--- START ---
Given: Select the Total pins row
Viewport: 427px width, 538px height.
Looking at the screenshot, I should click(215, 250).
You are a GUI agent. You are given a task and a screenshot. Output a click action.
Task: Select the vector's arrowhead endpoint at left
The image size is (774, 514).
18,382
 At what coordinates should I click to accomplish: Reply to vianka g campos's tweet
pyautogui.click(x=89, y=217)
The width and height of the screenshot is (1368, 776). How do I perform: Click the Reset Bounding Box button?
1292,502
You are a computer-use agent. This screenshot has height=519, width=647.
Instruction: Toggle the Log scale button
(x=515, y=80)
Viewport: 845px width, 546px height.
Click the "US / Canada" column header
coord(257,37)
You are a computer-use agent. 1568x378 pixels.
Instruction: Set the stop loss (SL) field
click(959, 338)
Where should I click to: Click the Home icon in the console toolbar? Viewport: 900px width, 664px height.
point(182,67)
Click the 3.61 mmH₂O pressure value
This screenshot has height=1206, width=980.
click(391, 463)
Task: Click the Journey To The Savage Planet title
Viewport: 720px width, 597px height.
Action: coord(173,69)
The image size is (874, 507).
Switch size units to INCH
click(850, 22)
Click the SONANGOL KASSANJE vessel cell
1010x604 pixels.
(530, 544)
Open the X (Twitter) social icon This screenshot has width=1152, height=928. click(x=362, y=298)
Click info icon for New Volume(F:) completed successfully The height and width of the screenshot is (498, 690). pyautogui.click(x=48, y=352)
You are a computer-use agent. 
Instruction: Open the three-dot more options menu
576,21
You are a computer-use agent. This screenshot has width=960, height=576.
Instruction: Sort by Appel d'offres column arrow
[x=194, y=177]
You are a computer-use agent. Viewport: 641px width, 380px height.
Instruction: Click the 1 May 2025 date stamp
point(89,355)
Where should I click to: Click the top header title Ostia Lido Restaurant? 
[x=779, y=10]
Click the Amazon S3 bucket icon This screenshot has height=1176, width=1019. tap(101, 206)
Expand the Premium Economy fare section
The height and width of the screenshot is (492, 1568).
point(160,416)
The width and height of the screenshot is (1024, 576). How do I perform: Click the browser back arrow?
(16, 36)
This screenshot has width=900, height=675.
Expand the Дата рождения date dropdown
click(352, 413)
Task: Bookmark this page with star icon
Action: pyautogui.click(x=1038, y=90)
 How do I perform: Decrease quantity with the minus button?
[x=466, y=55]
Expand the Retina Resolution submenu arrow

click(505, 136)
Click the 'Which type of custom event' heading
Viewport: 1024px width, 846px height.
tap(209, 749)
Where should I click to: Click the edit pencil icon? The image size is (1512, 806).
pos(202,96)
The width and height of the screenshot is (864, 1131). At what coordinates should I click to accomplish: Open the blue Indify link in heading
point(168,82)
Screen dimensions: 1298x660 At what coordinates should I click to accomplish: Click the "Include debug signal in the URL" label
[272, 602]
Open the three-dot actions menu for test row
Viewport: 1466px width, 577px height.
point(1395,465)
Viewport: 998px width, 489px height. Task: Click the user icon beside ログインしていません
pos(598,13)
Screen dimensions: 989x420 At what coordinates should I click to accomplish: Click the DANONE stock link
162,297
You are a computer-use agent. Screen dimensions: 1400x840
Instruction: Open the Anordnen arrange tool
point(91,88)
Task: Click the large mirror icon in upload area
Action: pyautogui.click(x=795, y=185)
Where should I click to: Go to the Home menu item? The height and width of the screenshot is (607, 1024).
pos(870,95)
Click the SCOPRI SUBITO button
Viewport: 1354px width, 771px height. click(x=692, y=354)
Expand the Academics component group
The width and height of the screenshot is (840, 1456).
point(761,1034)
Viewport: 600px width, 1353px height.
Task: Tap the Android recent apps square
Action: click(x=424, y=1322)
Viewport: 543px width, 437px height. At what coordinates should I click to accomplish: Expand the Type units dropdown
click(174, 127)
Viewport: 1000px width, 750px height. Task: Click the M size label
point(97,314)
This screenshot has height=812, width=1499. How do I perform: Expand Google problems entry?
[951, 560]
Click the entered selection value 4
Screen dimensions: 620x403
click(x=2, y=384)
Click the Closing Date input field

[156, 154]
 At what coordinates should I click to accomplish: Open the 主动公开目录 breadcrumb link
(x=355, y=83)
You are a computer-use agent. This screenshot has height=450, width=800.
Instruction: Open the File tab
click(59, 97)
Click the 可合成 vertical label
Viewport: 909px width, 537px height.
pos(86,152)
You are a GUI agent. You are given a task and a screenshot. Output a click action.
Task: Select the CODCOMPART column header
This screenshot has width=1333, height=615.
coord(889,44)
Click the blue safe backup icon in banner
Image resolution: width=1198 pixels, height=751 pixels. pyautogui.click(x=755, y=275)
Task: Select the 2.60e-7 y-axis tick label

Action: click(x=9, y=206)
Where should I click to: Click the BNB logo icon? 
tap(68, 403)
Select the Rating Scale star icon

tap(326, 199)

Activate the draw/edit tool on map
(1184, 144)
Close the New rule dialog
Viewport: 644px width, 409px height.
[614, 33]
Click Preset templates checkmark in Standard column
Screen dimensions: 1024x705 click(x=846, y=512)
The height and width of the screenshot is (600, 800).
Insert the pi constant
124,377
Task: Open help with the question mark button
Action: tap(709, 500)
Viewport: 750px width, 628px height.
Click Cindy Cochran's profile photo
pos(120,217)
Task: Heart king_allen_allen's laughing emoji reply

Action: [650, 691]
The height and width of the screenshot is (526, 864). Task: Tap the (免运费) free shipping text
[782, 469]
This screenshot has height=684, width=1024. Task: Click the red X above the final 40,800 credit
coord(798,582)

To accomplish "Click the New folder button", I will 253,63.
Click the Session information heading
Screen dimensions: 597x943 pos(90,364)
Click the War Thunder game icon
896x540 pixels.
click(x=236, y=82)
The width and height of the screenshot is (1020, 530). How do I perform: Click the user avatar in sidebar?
--- END ---
Copy the whole listing once more, exactly.

Given: Select the Total pins row
Viewport: 427px width, 538px height.
Looking at the screenshot, I should click(215, 250).
You are a GUI agent. You are given a task and a screenshot. Output a click action.
Task: Select the vector's arrowhead endpoint at left
The image size is (774, 514).
18,382
 At what coordinates should I click to accomplish: Reply to vianka g campos's tweet
pyautogui.click(x=89, y=217)
The width and height of the screenshot is (1368, 776). How do I perform: Click the Reset Bounding Box button?
1292,502
You are a computer-use agent. This screenshot has height=519, width=647.
Instruction: Toggle the Log scale button
(x=515, y=80)
Viewport: 845px width, 546px height.
Click the "US / Canada" column header
coord(257,37)
You are a computer-use agent. 1568x378 pixels.
Instruction: Set the stop loss (SL) field
click(959, 338)
Where should I click to: Click the Home icon in the console toolbar? Viewport: 900px width, 664px height.
point(182,67)
Click the 3.61 mmH₂O pressure value
This screenshot has height=1206, width=980.
click(391, 463)
Task: Click the Journey To The Savage Planet title
Viewport: 720px width, 597px height.
Action: coord(173,69)
The image size is (874, 507).
Switch size units to INCH
click(850, 22)
Click the SONANGOL KASSANJE vessel cell
1010x604 pixels.
(530, 544)
Open the X (Twitter) social icon This screenshot has width=1152, height=928. click(x=362, y=298)
Click info icon for New Volume(F:) completed successfully The height and width of the screenshot is (498, 690). pyautogui.click(x=48, y=352)
You are a computer-use agent. 
Instruction: Open the three-dot more options menu
576,21
You are a computer-use agent. This screenshot has width=960, height=576.
Instruction: Sort by Appel d'offres column arrow
[x=194, y=177]
You are a computer-use agent. Viewport: 641px width, 380px height.
Instruction: Click the 1 May 2025 date stamp
point(89,355)
Where should I click to: Click the top header title Ostia Lido Restaurant? 
[x=779, y=10]
Click the Amazon S3 bucket icon This screenshot has height=1176, width=1019. tap(101, 206)
Expand the Premium Economy fare section
The height and width of the screenshot is (492, 1568).
point(160,416)
The width and height of the screenshot is (1024, 576). How do I perform: Click the browser back arrow?
(16, 36)
This screenshot has width=900, height=675.
Expand the Дата рождения date dropdown
click(352, 413)
Task: Bookmark this page with star icon
Action: pyautogui.click(x=1038, y=90)
 How do I perform: Decrease quantity with the minus button?
[x=466, y=55]
Expand the Retina Resolution submenu arrow

click(505, 136)
Click the 'Which type of custom event' heading
Viewport: 1024px width, 846px height.
tap(209, 749)
Where should I click to: Click the edit pencil icon? The image size is (1512, 806).
pos(202,96)
The width and height of the screenshot is (864, 1131). At what coordinates should I click to accomplish: Open the blue Indify link in heading
point(168,82)
Screen dimensions: 1298x660 At what coordinates should I click to accomplish: Click the "Include debug signal in the URL" label
[272, 602]
Open the three-dot actions menu for test row
Viewport: 1466px width, 577px height.
point(1395,465)
Viewport: 998px width, 489px height. Task: Click the user icon beside ログインしていません
pos(598,13)
Screen dimensions: 989x420 At what coordinates should I click to accomplish: Click the DANONE stock link
162,297
You are a computer-use agent. Screen dimensions: 1400x840
Instruction: Open the Anordnen arrange tool
point(91,88)
Task: Click the large mirror icon in upload area
Action: pyautogui.click(x=795, y=185)
Where should I click to: Go to the Home menu item? The height and width of the screenshot is (607, 1024).
pos(870,95)
Click the SCOPRI SUBITO button
Viewport: 1354px width, 771px height. click(x=692, y=354)
Expand the Academics component group
The width and height of the screenshot is (840, 1456).
point(761,1034)
Viewport: 600px width, 1353px height.
Task: Tap the Android recent apps square
Action: click(x=424, y=1322)
Viewport: 543px width, 437px height. At what coordinates should I click to accomplish: Expand the Type units dropdown
click(174, 127)
Viewport: 1000px width, 750px height. Task: Click the M size label
point(97,314)
This screenshot has height=812, width=1499. How do I perform: Expand Google problems entry?
[951, 560]
Click the entered selection value 4
Screen dimensions: 620x403
click(x=2, y=384)
Click the Closing Date input field

[156, 154]
 At what coordinates should I click to accomplish: Open the 主动公开目录 breadcrumb link
(x=355, y=83)
You are a computer-use agent. This screenshot has height=450, width=800.
Instruction: Open the File tab
click(59, 97)
Click the 可合成 vertical label
Viewport: 909px width, 537px height.
pos(86,152)
You are a GUI agent. You are given a task and a screenshot. Output a click action.
Task: Select the CODCOMPART column header
This screenshot has width=1333, height=615.
coord(889,44)
Click the blue safe backup icon in banner
Image resolution: width=1198 pixels, height=751 pixels. pyautogui.click(x=755, y=275)
Task: Select the 2.60e-7 y-axis tick label

Action: click(x=9, y=206)
Where should I click to: Click the BNB logo icon? 
tap(68, 403)
Select the Rating Scale star icon

tap(326, 199)

Activate the draw/edit tool on map
(1184, 144)
Close the New rule dialog
Viewport: 644px width, 409px height.
[614, 33]
Click Preset templates checkmark in Standard column
Screen dimensions: 1024x705 click(x=846, y=512)
The height and width of the screenshot is (600, 800).
Insert the pi constant
124,377
Task: Open help with the question mark button
Action: tap(709, 500)
Viewport: 750px width, 628px height.
Click Cindy Cochran's profile photo
pos(120,217)
Task: Heart king_allen_allen's laughing emoji reply

Action: [650, 691]
The height and width of the screenshot is (526, 864). Task: Tap the (免运费) free shipping text
[782, 469]
This screenshot has height=684, width=1024. Task: Click the red X above the final 40,800 credit
coord(798,582)

To accomplish "Click the New folder button", I will 253,63.
Click the Session information heading
Screen dimensions: 597x943 pos(90,364)
Click the War Thunder game icon
896x540 pixels.
click(x=236, y=82)
The width and height of the screenshot is (1020, 530). How do I perform: Click the user avatar in sidebar?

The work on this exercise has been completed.